Belgium, April 7, 2002

Main Page    Start List    Course Maps     Latest live report

Complete Live Report

Start time: 10:00 CET
Estimated finish time: 16:30 CEST

10:08 CEST    
Welcome to Cyclingnews.com's coverage of the 2002 running of Vlaanderen's mooiste, Flanders' finest. The year has a special significance locally, it being 700 years since the Battle of the Golden Spurs in which a Flemish peasant army saw off the knights of France, a defining moment in the Flemish cultural identity. The Ronde is probably Flanders' largest annual event of any sort, so the home riders will be extremely keen to keep up the record of home wins in this event, and the fine weather should bring out some massive crowds. The unseasonal sunshine is tempered by an easterly breeze which is likely to make the going hard in the final stages of the race; one other effect of the fine spring is that the pollen count is several times the norm for the time of year, so any riders who suffer from hay fever will not be having the best of it.
The opening 140 km or so of the course is flat, with a few mild cobbled stretches being all that there is to break up the bunch; the first listed climb, the sharp, narrow and bumpy Molenberg, comes after 151 km; the riders should get there at around 13.30 on the fastest schedule; its potential for mayhem is tempered slightly by the hardest stretch of flat pavé in the race, the Lippenhovestraat and Paddestraat whose four km of cobbles end around 10 km earlier; they are being tackled in the opposite direction to that taken in recent years, slightly downhill.
Before that, the riders will be heading out to the North Sea coast at Wenduine and then south down the dunes to Ostend before doubling back inland, into the wind and towards the climbs in the Vlaamse Ardennen. Expect a few forlorn hope breaks, especially from the minor Flemish teams and the usual suspects, before the action really gets going in the closing 100 km.

10:24 CEST    
192 riders rolled out of the unofficial start in the Grote Markt at Brugge - one man missing: Gerolsteiner's sprinter Saulis Ruskys, a stage winner in the Dreidaagse van De Panne during the week. Huge crowds were out at the start to cheer on their favourites, with the West Flanders riders, Mattan and Museeuw getting the biggest cheers; although there were clearly a lot of nervous riders out there, Jo Planckaert and three of his teammates kept the crowd amused by rolling up on a quadruplet.

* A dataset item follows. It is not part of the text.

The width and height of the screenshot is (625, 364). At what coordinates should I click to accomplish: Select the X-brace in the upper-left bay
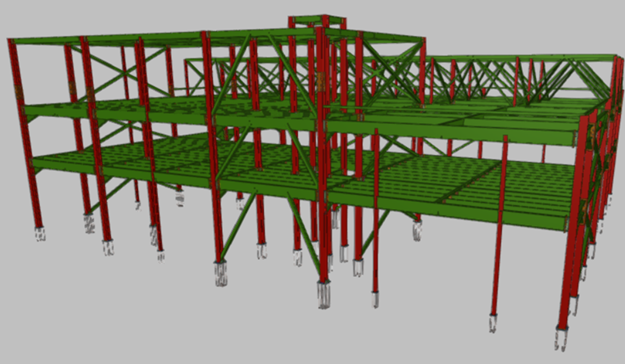click(124, 72)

10:46 CEST    25 km/238 km to go
After half an hour's brisk wind-assisted racing, the first attacks start, with a group of ten riders including Tom Steels and Fabio Baldato going clear, but not for long. The success of a long breakaway last year may make the stars a little nervous about letting a group get away.

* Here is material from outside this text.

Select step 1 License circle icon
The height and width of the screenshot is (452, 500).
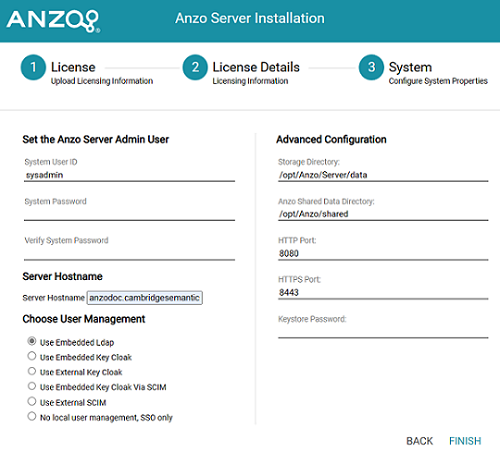click(x=33, y=67)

11:09 CEST    37 km/226 km to go
Coming into Johan Museeuw's home town of Gistel a lower profile breakaway has been allowed its head: Gerolsteiner's Ronny Scholz and Alexis Rodriguez fom Kelme have got a minute and a half clear of the peloton, with Jan Kuyckx (Vlaanderen) and Erwin Thijs (Palmans) trying to bridge the gap.

11:32 CEST    
The four riders off the front have come together and have a lead of 3.15. If the race runs to form, then they will probably be allowed to take about ten minutes, but will come back fairly quickly when we get to the hills. Then again, it's not always that easy to predict ...
The first hour of racing was ridden at 42.4 kph, but that was mainly with a tailwind.

11:56 CEST    
The foursome now have more than 12 minutes lead on the peloton.

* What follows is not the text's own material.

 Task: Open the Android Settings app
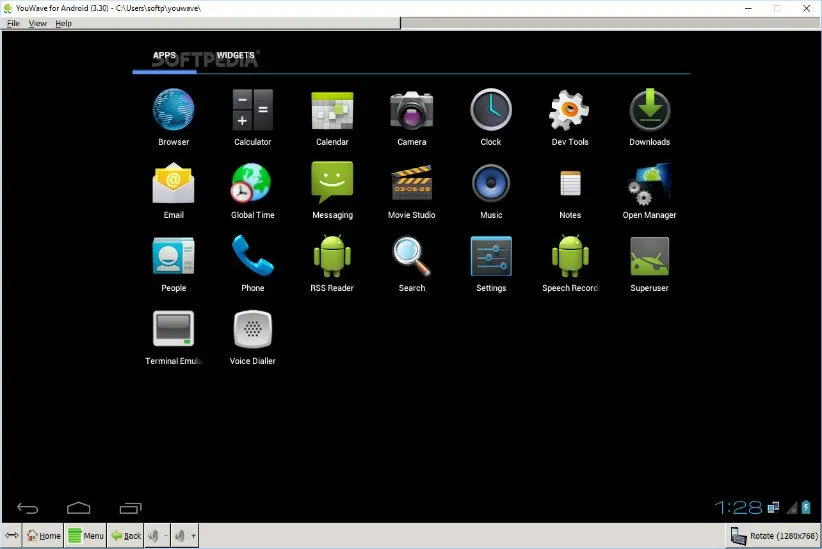[491, 257]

12:05 CEST    66 km/197 km to go
Through Hertsberge the crowds are six deep enjoying the cloudless skies, but having a fair wait from the front to the back of the race with the front riders having 14.35 on two chasers, Rafael Diaz Justo (ONCE) and Jon Odriozola (Banesto), with Roger Beuchat (Phonak) at 15.50 and the bunch poodling along gently at 16.49.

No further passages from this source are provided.